Panacea or peril? Do new treatments save lives or do they endanger them?
Panacea or peril? Do new treatments save lives or do they endanger them?
Living donor programs still risky
With the U.S. donor organ allocation system in a continuing state of crisis, listing thousands more desperate patients than organs available for donation, more and more transplant programs are turning to living donor programs to rescue people almost certain to die on the waiting list.
Once only considered for kidney donation, healthy people now also are giving portions of their lungs, livers, pancreas, and intestines to friends and relatives in need of a transplant. But is it a promising new technology or a case of too much too soon?
Risks to donor not evaluated
According to statistics kept by the Richmond, VA-based United Network for Organ Sharing, the organization that contracts with the U.S. Department of Health and Human Services to administer the organ transplant waiting list, living organ donation increased by 16% between 1999 and 2000, to 5,500 operations, the largest increase ever in a single year. Last year, in the state of New York, a third of all liver transplants came from live donors.
But, even though the operations provide lifesaving miracles for people who are at death’s door and free up more cadaveric organs for people who do not have such an option, many experts are critical of the rapid expansion in the use of organ grafts from living donors. The risks to the donor, on whom an unnecessary, major surgical procedure is performed, are not being properly evaluated. And there is almost no regulation on which centers are qualified to perform these procedures, they warn.

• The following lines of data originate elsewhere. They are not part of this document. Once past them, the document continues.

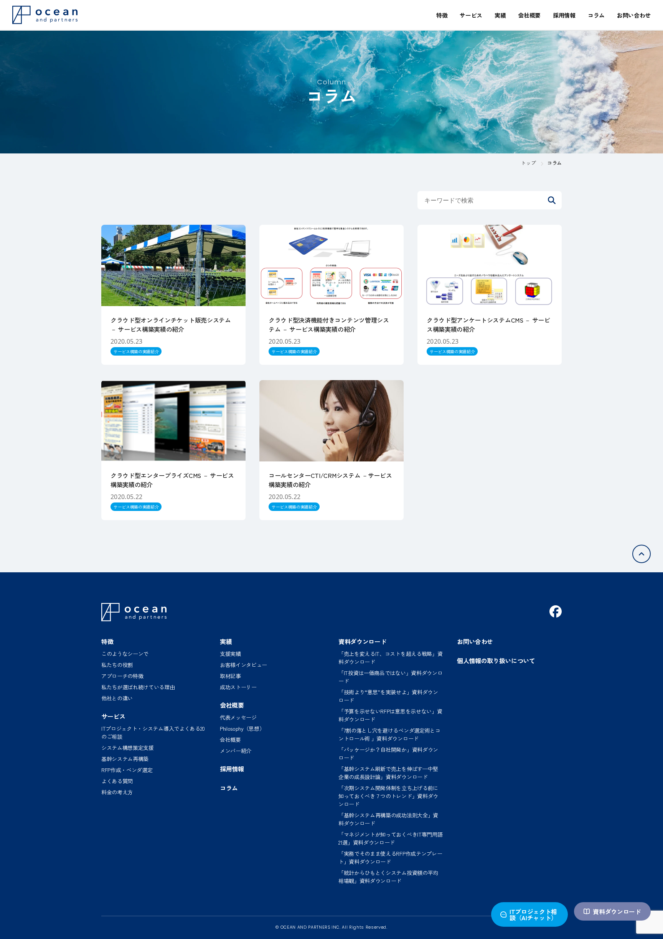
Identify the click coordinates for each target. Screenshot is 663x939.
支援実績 (230, 653)
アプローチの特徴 (122, 676)
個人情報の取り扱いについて (496, 660)
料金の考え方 (117, 792)
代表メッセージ (238, 717)
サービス (471, 15)
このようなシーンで (124, 653)
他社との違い (117, 698)
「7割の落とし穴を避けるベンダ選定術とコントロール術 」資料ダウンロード (389, 734)
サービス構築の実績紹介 (136, 351)
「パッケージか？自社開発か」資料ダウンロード (388, 753)
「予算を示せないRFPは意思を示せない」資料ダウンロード (390, 715)
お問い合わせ (634, 15)
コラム (596, 15)
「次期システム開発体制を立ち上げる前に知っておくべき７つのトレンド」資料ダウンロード (388, 796)
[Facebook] (555, 611)
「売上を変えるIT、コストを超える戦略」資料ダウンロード (390, 658)
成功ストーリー (238, 687)
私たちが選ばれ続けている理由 (138, 687)
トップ (528, 162)
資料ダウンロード (617, 911)
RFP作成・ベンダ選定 (126, 770)
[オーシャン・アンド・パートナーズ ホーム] (134, 612)
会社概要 (529, 15)
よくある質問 (117, 781)
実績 (500, 15)
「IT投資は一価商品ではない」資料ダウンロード (390, 677)
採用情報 (564, 15)
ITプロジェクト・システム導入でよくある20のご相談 (153, 732)
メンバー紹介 (235, 750)
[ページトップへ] (641, 554)
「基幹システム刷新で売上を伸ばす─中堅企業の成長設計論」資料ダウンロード (388, 773)
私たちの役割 (117, 665)
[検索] (552, 200)
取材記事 (230, 676)
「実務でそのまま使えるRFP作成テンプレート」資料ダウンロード (390, 857)
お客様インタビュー (243, 665)
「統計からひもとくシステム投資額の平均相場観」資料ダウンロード (388, 877)
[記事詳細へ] (173, 295)
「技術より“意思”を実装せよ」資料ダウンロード (388, 696)
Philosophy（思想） (242, 728)
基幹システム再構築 (124, 759)
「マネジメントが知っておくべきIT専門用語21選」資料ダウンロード (390, 838)
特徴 (441, 15)
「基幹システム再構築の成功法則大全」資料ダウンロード (388, 819)
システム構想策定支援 (127, 747)
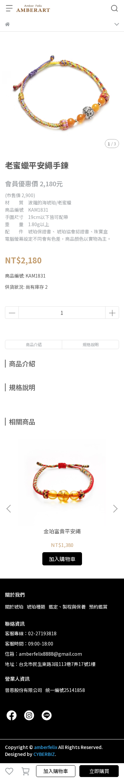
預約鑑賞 (98, 606)
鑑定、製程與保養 (67, 606)
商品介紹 (34, 344)
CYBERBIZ (44, 754)
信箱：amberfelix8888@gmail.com (43, 653)
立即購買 (99, 770)
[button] (115, 509)
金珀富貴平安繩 (62, 531)
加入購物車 (55, 770)
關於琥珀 (14, 606)
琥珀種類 (36, 606)
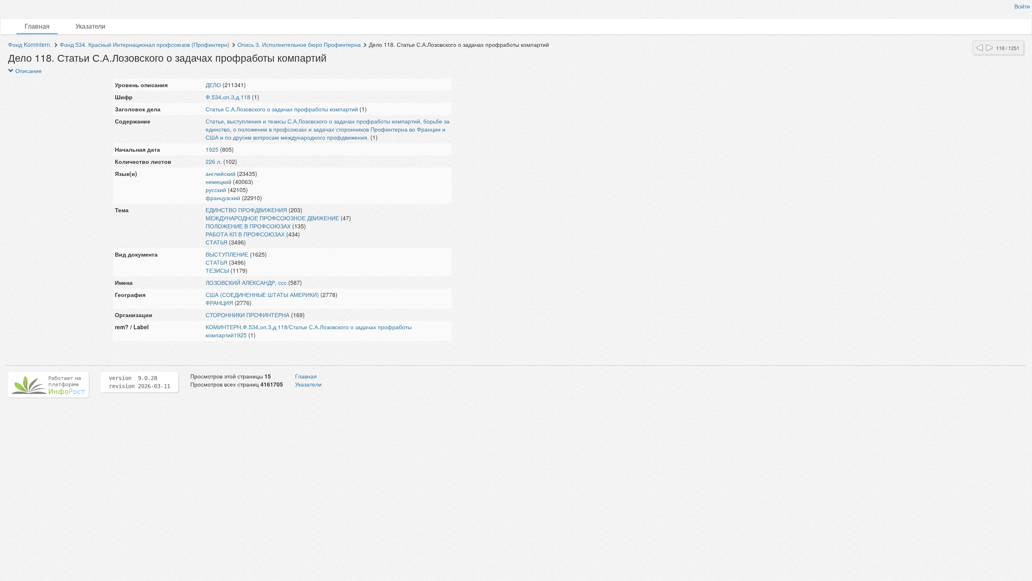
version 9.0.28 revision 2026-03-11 (139, 382)
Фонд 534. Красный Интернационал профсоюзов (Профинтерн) (144, 44)
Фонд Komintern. (30, 44)
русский (216, 190)
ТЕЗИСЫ (217, 270)
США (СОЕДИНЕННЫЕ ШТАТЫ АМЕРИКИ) (262, 294)
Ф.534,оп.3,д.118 (228, 97)
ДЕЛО (213, 85)
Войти (1022, 6)
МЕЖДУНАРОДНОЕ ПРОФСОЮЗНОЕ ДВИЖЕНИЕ (272, 218)
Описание (28, 71)
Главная (37, 26)
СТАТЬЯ (216, 242)
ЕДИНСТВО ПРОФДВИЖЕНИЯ (246, 210)
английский (220, 173)
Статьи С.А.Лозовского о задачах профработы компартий (282, 109)
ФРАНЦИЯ (219, 303)
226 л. (214, 161)
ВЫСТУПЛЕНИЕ (227, 254)
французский (223, 198)
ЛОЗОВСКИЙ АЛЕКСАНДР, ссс (246, 282)
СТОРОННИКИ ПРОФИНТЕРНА (247, 315)
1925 (212, 149)
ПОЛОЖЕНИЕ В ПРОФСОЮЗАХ (248, 226)
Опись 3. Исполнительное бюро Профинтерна (299, 44)
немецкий (218, 182)
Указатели (90, 26)
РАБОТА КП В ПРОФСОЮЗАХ (245, 234)
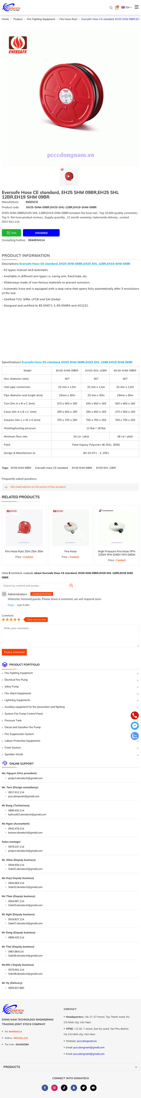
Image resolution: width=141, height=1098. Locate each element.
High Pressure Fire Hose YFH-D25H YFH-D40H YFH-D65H (117, 553)
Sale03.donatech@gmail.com (25, 905)
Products (11, 1067)
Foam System (13, 747)
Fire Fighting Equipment (19, 673)
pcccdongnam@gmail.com (23, 796)
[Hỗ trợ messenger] (135, 726)
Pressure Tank (13, 720)
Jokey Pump (12, 686)
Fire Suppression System (19, 734)
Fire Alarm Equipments (18, 693)
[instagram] (54, 1087)
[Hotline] (135, 715)
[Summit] (71, 586)
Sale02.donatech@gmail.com (25, 887)
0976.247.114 (16, 846)
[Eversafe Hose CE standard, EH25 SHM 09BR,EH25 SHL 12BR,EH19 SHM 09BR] (69, 176)
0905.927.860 (16, 987)
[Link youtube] (93, 1087)
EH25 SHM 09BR (21, 467)
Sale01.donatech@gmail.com (25, 869)
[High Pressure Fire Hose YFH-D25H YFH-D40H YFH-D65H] (117, 528)
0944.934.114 (16, 864)
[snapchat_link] (73, 1087)
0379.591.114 (16, 969)
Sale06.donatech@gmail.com (25, 955)
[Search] (111, 7)
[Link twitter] (83, 1087)
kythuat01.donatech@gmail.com (27, 814)
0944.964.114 (16, 883)
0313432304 (22, 1044)
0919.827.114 (16, 919)
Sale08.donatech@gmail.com (25, 973)
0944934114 (36, 240)
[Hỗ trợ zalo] (135, 736)
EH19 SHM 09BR (82, 467)
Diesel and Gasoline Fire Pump (23, 727)
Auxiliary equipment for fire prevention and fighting (35, 706)
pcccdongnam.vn (87, 1041)
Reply (11, 604)
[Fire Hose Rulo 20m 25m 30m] (24, 528)
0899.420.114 (16, 810)
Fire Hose (70, 551)
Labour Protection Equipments (22, 740)
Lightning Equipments (17, 700)
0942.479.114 (16, 828)
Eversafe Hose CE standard (51, 467)
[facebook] (44, 1087)
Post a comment (14, 652)
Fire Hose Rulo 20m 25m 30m (24, 551)
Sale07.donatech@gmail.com (25, 923)
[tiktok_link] (64, 1087)
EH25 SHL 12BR (106, 467)
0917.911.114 (16, 792)
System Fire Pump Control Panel (24, 713)
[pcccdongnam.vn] (11, 7)
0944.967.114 (16, 901)
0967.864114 (16, 951)
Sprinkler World (14, 754)
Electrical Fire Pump (16, 679)
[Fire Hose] (70, 528)
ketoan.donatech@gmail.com (25, 832)
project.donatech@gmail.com (25, 778)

An editorial by Cronin and colleagues from the University of Chicago1 in the May 24 issue of the New England Journal of Medicine criticized the growth in the number of programs attempting adult-to-adult living liver transplant in particular.
"Since 1997, more than 30 U.S. transplantation programs have performed more than 400 of these procedures," the authors wrote. "Although six of these programs have performed only one procedure each, one program has performed more than 100. Twenty-three centers are planning to start such programs. Liver transplantation in adults with the use of grafts from living donors may initially have been regarded as a technical extension of the procedure for transplanting liver grafts from living donors into children. However, we are unaware of any formal analyses of whether it is ethical to perform the operation, even if donors and recipients provide informed consent."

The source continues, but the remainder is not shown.